Burası Sibirya ya çok yakın bir şehirdi ve sıcaklık -55 dereceye kadar düşüyordu. Gider gitmez küçük bir kasabaya yerleştim. İlk iş olarak eskiden ahır olan bir yeri kiraladım. Ahırı bir güzel temizledim, boyadım ve yerlere hasırlarla döşedim. Tabi ben ne Rusça biliyorum ne de Kazakça. Fakat bir şekilde Allah ın da yardımıyla insanlarla anlaşıyordum. İnsanlar Kuran dersleri vereceğimi öğrenince, yılların Kuran hasretiyle olsa gerek bir yandan mescit temizliğine yardım ederken diğer yandan da bana çat-pat Kazakça yı öğrettiler. Yani karşılıklı olarak hızlı bir eğitim süreci başlamış oldu. Ben Kuran öğreniminin hızla yayılması için gençlerle ilgileniyordum.

 

----

 

Bu arada ulaşımın ve iletişimin neredeyse hiç olmadığı bu şehirde gayret ederken Türkiye de olan çoluk çocuğumu arayıp haber dahi veremedim. Aradan tam 6 ay geçtikten sonra Türkiye deki çocuklarıma telefon açıp haber verebildim. O da telefonu bağlattırıp saatlerce bekledim ve kesik kesik bağırarak konuşabildik. Kızılordu şehrinde yaklaşık 7 ay kaldım.  Daha sonra Ahıska Türklerinin yoğun olduğu ALMATI ya geçtim. Türkiye den gelirken yanımda bir valiz kadar Kuran getirmiştim. Bu kısa sürede öğrencilerime dağıttığım için elimde kalmadı. Türkiye den tekrar Kuran istedim. Kısa süre sonra eşim birkaç valize Kuranı Kerim doldurarak geldi. Eşiminde gelmesiyle kız öğrencilere de Kuran öğretmeye başladık. Gündüzleri kız çocuklarına eşim, erkek çocuklarına da ben Kuran öğretiyordum. Tabi sadece Kuran öğretmek yetmezdi. İlmihal bilgileri ve bazı temel kurallarda sohbetlerde anlatılmalıydı. Akşamları toplanılıp yaptığımız sohbetler ise işte bu konulardan oluşuyordu. Çok lezzet aldığım keyifle fisebilillah vazife yaptığım bu gayretli çalışma tam 10 yıl sürdü.(Evladım bunları tahdisi Nimet olarak söylüyorum. Hamdü senalar olsun)  Evet, 62 yaşında gittiğim KAZAKİSTANDAN 72 yaşında ardında onlarca kuran öğrenmiş bir nesil bırakarak Yurda döndüm. Dün gibiydi oradaki insanlar bize kalmamız için adeta yalvardılar, gözyaşı döktüler. Ama yaşlılık, sağlık sorunları ve vatan hasreti bizi oradan ayrılmaya zorladı. Hala telefonla arayıp soruyorlar. Hatta bir yaz ilk talebelerimden 6 tanesi geldi burada oğlum Sait onları bir ay kadar Sakarya da misafir etti.  Şimdi bakıyorum da kendi kendime Elhamdülillah iyi ki bu din gayretini ortaya koymuşum, iyi ki çilekeş eşim de benim gibi bu çalışmaların içinde olmuş diyorum. Biz Almatı şehrine gittiğimizde üç-beş mescit varken bugün (2020) de 300 ün üzerinde cami var. Rabbimize hamdolsun.

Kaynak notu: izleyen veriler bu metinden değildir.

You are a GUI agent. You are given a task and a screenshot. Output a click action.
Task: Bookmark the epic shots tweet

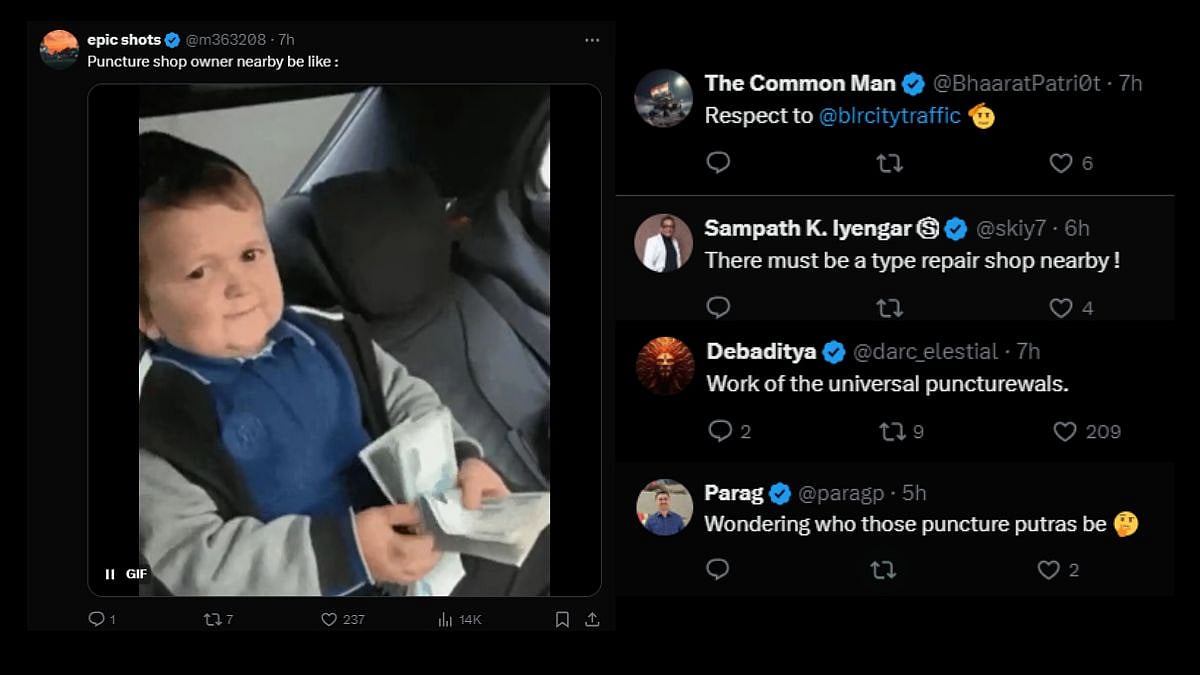[x=562, y=620]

Bugün 90 yaşında olan İbrahim hocamızın evinden ayrılırken bize sözleri yine eğitim üzerine olan aşkını gösteriyor.

“Ömrüm olsa, bin yıl çocuklara Kuran eğitimi verirdim.”

HALİL BERK 

 

----


Babam uzun çarşı esnaflarındandı. Bende özellikle yaz aylarında hem babamın dükkânına gidiyordum hem de camiye kuran öğrenmeye gidiyordum. O zamanlarda küçük çocuklara İbrahim hoca Kuran öğretiyordu. Ben de Kuran okumayı İbrahim hoca da öğrendim. Hocamız kuran biz öğrencilerine her gün en az iki sayfa kuran okutur, hafız olduğu için ezberden dinlerdi. Ondan hiç kötü bir söz duymadım. Çok hoş merhametli, mütebessim ve dobra bir insandı. Uzun boylu iri yapılı hocamızın pamuk gibi bir yüreği vardı. Davudi sesi ile farklı bir ezan kıraati vardı. Gençlere ezanlar okumayı ve camilerde kamet getirmeyi teşvik ederdi.

TARIK PEKERKEN   

 

----


İşyerimiz hem Tozlu camiye ve Orta camiye yakın olması nedeniyle vakit namazlarımızı her iki cami de de kılardık. İbrahim Çolak hocamızla Orta camide görev yaptığı yıllardan beri tanışırız. Hocamız iri cüsseli, güleç yüzlü, üzerinde ihlası görünen ve tiyatral konuşma tarzı olan bir insandı. Hocamız esnafları ziyarete geldiğinde bir çay içme vakti otururdu. Fakat o kısa vakti boş geçirmez mutlaka birkaç nasihatte bulunurdu. Emekli olduktan sonra Sovyetler birliğinin dağılmasıyla açılan İslam çalışmalarına yöneldi. Kendisine çalışma sahası olarak da KAZAKİSTAN ı seçmişti. Maddi hiçbir beklentisi ve resmi bir görevi olmadığı halde sadece Allah rızası için Kuran öğretmek maksadıyla Kazakistan a valizlerle Kuran Kerimler götürdü. Yıllarca süren KAZAKİSTAN çalışmaları hakkında biz esnaflara bilgiler verir ve bu çalışmayı desteklemeye davet ederdi. Ülke ye her geldiğinde bizlere Kuran-ı Kerimler aldırır kendisi bizzat oralara götürüp dağıtırdı. Şimdilerde hasta olduğunu duydum. Bu gönül insanına Allahtan şifalar diliyorum.